In the case of not having detected the end point of a speech segment (NO in step S304), the recognition unit 14 temporarily stores the audio data received from the acquisition unit 12 (step S311), followed by bringing the recognition process to an end.
In the case of having detected the end point of a speech segment (YES in step S304), the recognition unit 14 recognizes a spoken word in response to the audio data obtained in step S301 and the temporarily stored audio data available from the start point of the speech segment. Namely, the recognition unit 14 recognizes a spoken word in response to the audio data from the start point to the end point of the speech segment. The spoken word, which refers to a word spoken by a user, corresponds to the audio data in the speech segment. The recognition unit 14 may recognize a spoken word by use of any proper method that utilizes acoustic information and linguistic information prepared in advance.
Upon recognizing the spoken word, the recognition unit 14 refers to the dictionaries stored in the dictionary memory 13 to retrieve the target words registered in the dictionaries (step S306).

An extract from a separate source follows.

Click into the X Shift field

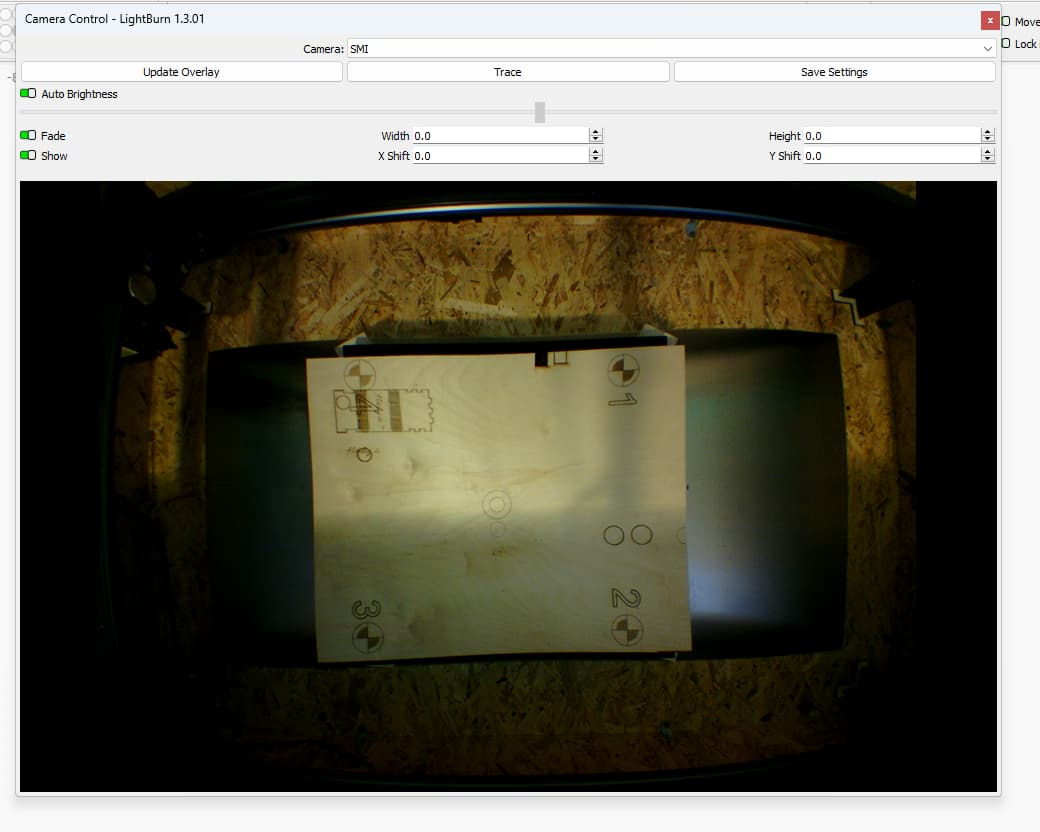tap(501, 155)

In the case where the retrieved target words do not include a target word matching the spoken word (NO in step S307), the recognition unit 14 discards the temporarily stored audio data from the start point to the end point of the speech segment (step S309), followed by bringing the recognition process to an end.
In the case where the retrieved target words include a target word matching the spoken word (YES in step S307), the recognition unit 14 recognizes the target word matching the spoken word (step S308). The procedure thereafter proceeds to step S309.

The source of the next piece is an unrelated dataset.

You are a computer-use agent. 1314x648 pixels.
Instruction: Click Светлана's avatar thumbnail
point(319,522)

The recognition process of the present embodiment is such that the detection of the end point of a speech segment triggers a speech recognition process. In this recognition process, only the process of detecting the start point and end point of a speech segment is performed until the end point of a speech segment is detected. With this arrangement, the load on the recognition unit 14 is reduced, compared with the recognition process of the first embodiment in which the score Sc of every target word is calculated every time a recognition process is performed.

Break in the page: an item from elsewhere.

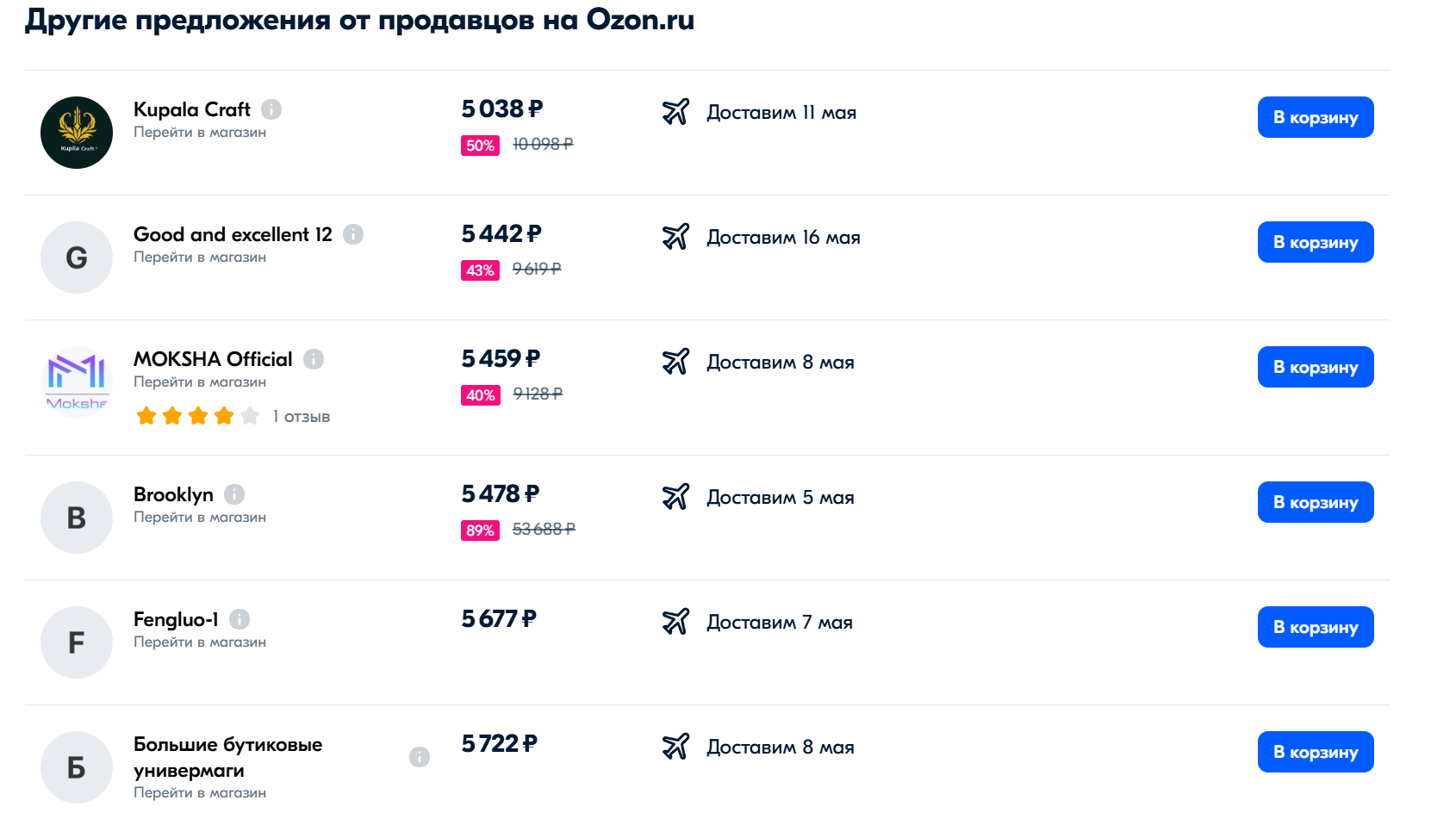Image resolution: width=1456 pixels, height=819 pixels.
Task: Open the 1 отзыв review link for MOKSHA
Action: [x=302, y=417]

The recognition unit 14 of the present embodiment may recognize a spoken word and retrieve the target words, followed by calculating similarity between the spoken word and the target words, and then recognizing a target word having the similarity exceeding a predetermined threshold. Minimum edit distance may be used as similarity. With minimum edit distance used as similarity, the recognition unit 14 may recognize a target word for which the minimum edit distance to the spoken word is smaller than the threshold.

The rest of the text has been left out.